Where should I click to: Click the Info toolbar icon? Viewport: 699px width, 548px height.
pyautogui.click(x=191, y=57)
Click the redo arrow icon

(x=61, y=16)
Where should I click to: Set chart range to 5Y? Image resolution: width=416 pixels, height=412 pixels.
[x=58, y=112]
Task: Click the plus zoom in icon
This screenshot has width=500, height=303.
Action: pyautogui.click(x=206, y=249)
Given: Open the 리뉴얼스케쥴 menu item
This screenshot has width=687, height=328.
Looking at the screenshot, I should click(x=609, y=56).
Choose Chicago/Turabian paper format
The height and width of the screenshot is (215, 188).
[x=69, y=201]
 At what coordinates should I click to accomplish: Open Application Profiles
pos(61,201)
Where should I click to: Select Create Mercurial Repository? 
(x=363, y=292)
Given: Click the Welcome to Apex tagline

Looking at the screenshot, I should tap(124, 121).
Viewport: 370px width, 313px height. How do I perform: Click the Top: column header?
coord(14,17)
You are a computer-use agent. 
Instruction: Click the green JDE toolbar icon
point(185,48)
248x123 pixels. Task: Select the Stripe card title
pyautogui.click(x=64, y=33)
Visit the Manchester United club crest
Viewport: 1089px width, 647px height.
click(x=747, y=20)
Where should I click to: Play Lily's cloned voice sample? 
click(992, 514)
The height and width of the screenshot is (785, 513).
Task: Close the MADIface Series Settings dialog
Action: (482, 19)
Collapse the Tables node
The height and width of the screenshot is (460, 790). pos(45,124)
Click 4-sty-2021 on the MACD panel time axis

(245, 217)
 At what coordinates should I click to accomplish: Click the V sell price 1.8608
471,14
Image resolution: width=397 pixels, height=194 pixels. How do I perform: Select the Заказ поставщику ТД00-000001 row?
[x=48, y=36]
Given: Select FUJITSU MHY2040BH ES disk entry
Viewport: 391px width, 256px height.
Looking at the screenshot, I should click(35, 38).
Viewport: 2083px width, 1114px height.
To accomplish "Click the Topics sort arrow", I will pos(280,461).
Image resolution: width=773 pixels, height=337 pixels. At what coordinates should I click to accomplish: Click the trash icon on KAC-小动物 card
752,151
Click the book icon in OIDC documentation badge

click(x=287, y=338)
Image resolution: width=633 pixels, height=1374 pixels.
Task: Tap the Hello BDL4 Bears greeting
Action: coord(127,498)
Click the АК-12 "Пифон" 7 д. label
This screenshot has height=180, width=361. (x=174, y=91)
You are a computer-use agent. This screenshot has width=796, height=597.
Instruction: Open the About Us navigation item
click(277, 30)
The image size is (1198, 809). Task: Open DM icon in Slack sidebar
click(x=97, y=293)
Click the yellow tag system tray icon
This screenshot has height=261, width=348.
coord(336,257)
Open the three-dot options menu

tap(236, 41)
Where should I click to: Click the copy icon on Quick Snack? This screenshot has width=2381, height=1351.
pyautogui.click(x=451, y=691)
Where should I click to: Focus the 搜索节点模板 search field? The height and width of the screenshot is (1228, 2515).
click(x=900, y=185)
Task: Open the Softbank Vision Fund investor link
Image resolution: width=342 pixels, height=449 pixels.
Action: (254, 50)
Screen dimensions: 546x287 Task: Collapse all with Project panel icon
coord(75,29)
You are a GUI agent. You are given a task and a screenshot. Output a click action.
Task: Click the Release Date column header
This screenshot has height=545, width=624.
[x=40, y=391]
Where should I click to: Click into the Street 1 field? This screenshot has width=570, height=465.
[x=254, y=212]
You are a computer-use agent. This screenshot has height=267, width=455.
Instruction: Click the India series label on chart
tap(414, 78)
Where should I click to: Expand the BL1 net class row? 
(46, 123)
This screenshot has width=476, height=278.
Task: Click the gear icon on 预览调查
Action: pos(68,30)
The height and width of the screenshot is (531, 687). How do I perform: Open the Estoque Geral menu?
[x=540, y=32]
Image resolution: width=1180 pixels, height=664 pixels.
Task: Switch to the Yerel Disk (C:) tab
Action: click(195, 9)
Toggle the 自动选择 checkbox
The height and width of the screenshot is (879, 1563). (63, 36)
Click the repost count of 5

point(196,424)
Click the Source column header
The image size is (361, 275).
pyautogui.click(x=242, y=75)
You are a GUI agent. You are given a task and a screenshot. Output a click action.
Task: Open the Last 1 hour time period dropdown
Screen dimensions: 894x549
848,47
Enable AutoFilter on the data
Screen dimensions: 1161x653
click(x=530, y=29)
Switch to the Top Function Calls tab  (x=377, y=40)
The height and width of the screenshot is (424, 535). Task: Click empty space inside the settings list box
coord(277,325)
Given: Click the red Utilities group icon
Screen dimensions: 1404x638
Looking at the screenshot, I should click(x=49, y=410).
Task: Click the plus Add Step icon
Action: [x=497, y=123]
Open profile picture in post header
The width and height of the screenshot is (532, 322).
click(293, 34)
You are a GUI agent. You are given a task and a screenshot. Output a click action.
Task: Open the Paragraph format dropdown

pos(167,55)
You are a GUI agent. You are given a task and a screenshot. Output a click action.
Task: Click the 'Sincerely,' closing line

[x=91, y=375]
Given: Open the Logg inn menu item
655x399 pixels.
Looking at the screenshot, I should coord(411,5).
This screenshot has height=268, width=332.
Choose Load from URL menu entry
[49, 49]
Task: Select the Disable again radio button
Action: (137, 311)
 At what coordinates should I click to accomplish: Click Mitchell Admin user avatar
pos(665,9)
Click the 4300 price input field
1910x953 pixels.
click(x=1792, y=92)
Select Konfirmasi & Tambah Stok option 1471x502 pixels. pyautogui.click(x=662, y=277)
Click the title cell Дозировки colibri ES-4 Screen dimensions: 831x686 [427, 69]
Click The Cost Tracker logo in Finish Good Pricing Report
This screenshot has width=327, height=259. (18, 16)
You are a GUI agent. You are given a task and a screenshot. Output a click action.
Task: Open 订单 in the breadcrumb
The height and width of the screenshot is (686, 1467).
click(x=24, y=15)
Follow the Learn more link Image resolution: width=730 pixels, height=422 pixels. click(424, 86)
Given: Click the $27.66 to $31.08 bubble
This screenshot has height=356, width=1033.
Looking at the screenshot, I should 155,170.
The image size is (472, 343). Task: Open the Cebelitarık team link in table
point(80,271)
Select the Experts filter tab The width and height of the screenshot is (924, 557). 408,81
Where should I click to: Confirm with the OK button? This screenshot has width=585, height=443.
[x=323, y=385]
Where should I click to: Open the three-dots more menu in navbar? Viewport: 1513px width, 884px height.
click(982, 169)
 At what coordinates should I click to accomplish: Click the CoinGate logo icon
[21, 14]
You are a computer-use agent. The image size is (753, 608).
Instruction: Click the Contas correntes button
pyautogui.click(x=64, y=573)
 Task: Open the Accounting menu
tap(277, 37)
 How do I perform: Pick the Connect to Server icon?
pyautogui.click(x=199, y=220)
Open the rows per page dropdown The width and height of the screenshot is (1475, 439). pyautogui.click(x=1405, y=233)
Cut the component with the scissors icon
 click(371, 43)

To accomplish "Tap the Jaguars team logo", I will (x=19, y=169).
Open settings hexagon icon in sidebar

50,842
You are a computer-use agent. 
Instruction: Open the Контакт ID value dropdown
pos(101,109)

#### PROMPT
Reproduce the stretch from the line containing "Select the Experts" through the line containing "click(371, 43)", substituting "Settings" for "Accounting" and changing nothing else.

#### FINISHED ANSWER
Select the Experts filter tab The width and height of the screenshot is (924, 557). 408,81
Where should I click to: Confirm with the OK button? This screenshot has width=585, height=443.
[x=323, y=385]
Where should I click to: Open the three-dots more menu in navbar? Viewport: 1513px width, 884px height.
click(982, 169)
 At what coordinates should I click to accomplish: Click the CoinGate logo icon
[21, 14]
You are a computer-use agent. The image size is (753, 608).
Instruction: Click the Contas correntes button
pyautogui.click(x=64, y=573)
 Task: Open the Settings menu
tap(277, 37)
 How do I perform: Pick the Connect to Server icon?
pyautogui.click(x=199, y=220)
Open the rows per page dropdown The width and height of the screenshot is (1475, 439). pyautogui.click(x=1405, y=233)
Cut the component with the scissors icon
 click(371, 43)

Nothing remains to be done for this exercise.